:: PROBLEM TO SOLVE ::
Below are records with pictures in them. Transcribe everything from the line containing "Toggle the checkbox next to Scadal row" down to the line containing "Tap the domkyznechik.ru address bar", exactly, and leave the pictures behind.

:: EXTRACTED DATA ::
-------

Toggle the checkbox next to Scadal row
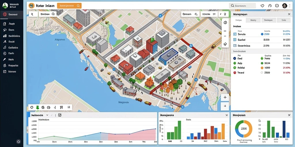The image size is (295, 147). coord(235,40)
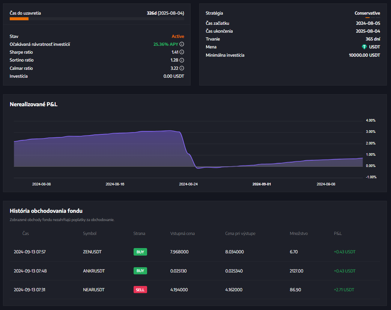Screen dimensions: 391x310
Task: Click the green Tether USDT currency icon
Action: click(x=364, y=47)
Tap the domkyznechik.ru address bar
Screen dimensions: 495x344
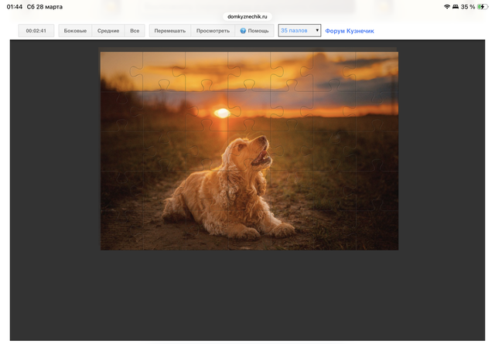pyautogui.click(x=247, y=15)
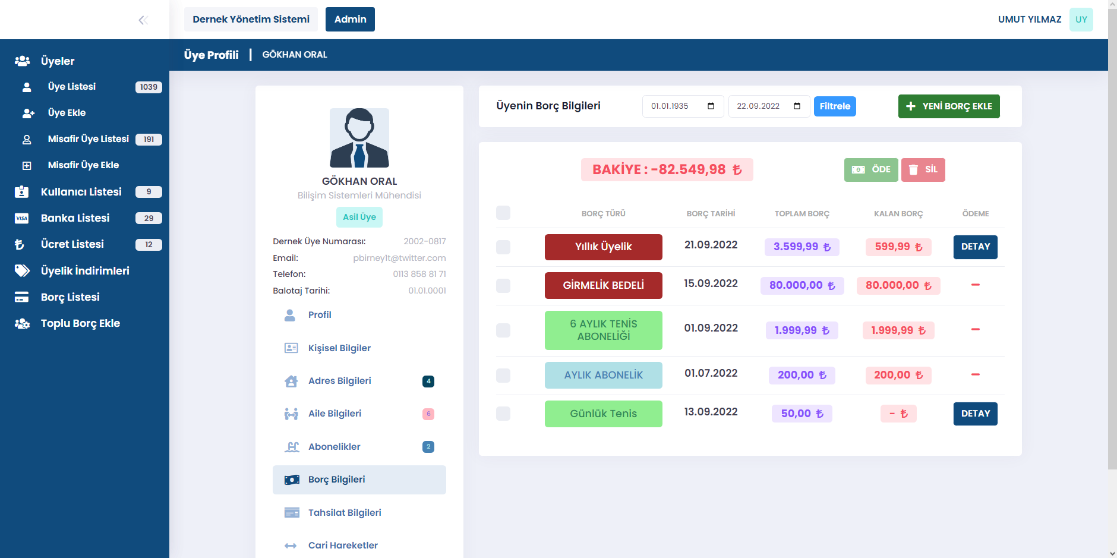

-------

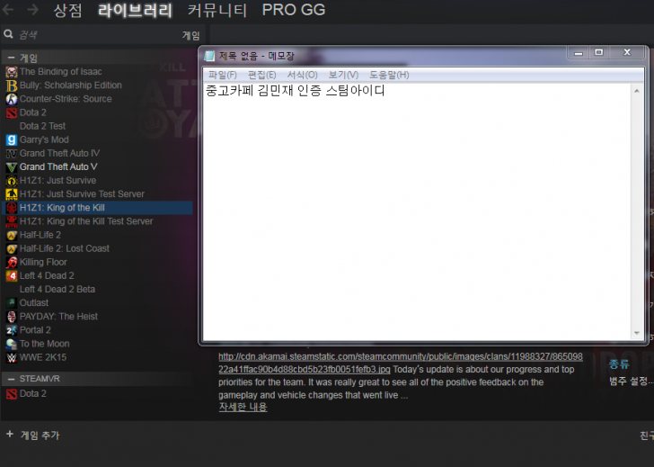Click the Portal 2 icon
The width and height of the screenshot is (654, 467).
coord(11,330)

-------

:: ANSWER SECTION ::
Toggle the checkbox next to Scadal row
The image size is (295, 147). coord(235,40)
Screen dimensions: 391x310
Task: Click the green Tether USDT currency icon
Action: click(x=364, y=47)
Tap the domkyznechik.ru address bar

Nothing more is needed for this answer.